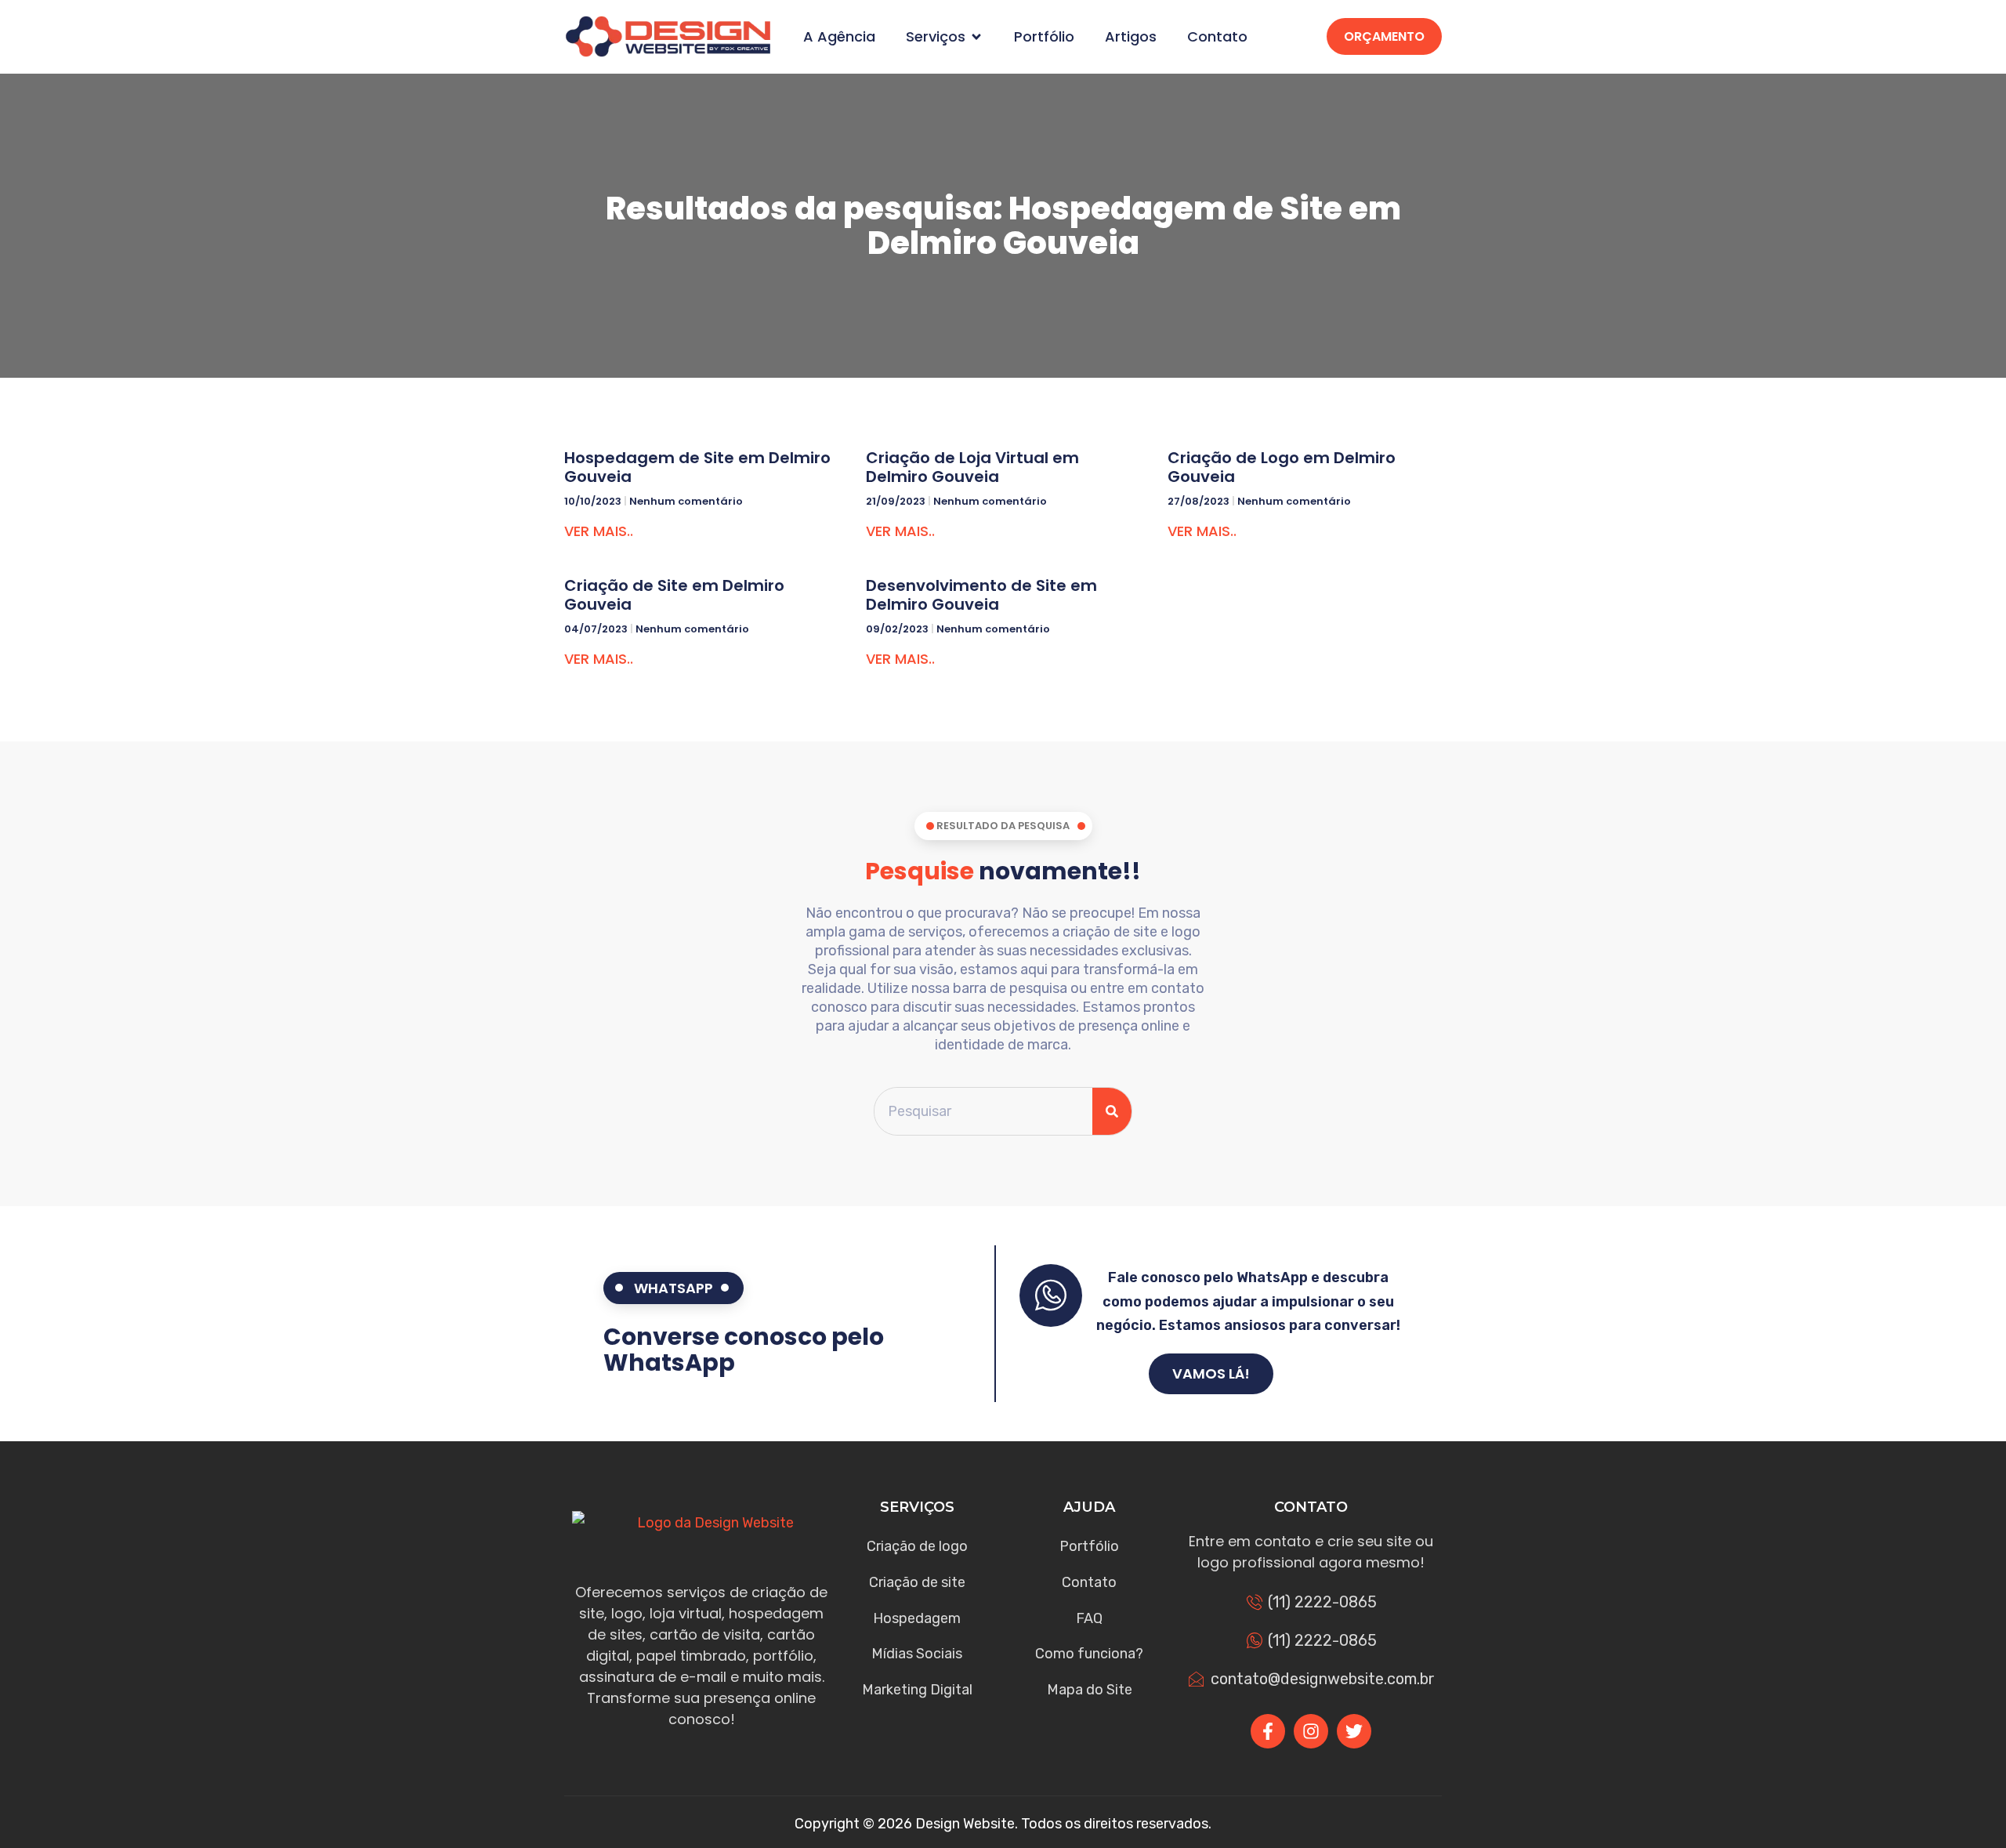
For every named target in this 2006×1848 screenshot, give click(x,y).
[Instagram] (1311, 1731)
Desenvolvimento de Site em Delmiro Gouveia (981, 594)
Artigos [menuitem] (1131, 36)
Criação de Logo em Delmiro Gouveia (1282, 467)
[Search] (1112, 1112)
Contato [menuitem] (1217, 36)
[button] (976, 37)
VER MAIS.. (598, 531)
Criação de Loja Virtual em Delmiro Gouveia (972, 467)
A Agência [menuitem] (839, 36)
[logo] (668, 36)
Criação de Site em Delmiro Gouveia (674, 594)
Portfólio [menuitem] (1044, 36)
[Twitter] (1354, 1731)
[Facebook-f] (1268, 1731)
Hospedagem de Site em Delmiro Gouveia (697, 467)
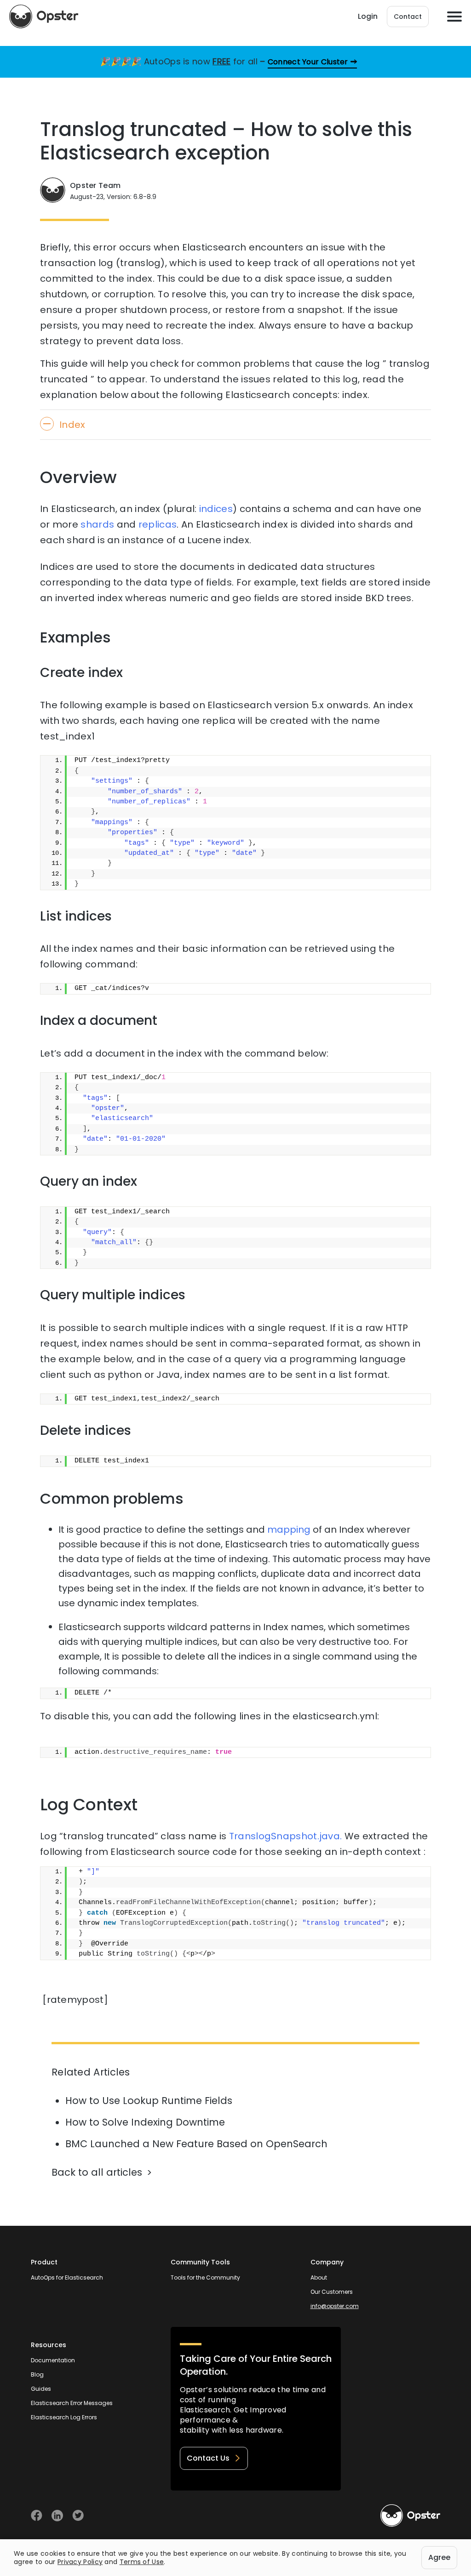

PROBLEM:
Return every line of the preceding records in which the word "Criação" appears.

SOLUTION TO THIS EXERCISE:
Criação de Logo em Delmiro Gouveia (1282, 467)
Criação de Loja Virtual em Delmiro Gouveia (972, 467)
Criação de Site em Delmiro Gouveia (674, 594)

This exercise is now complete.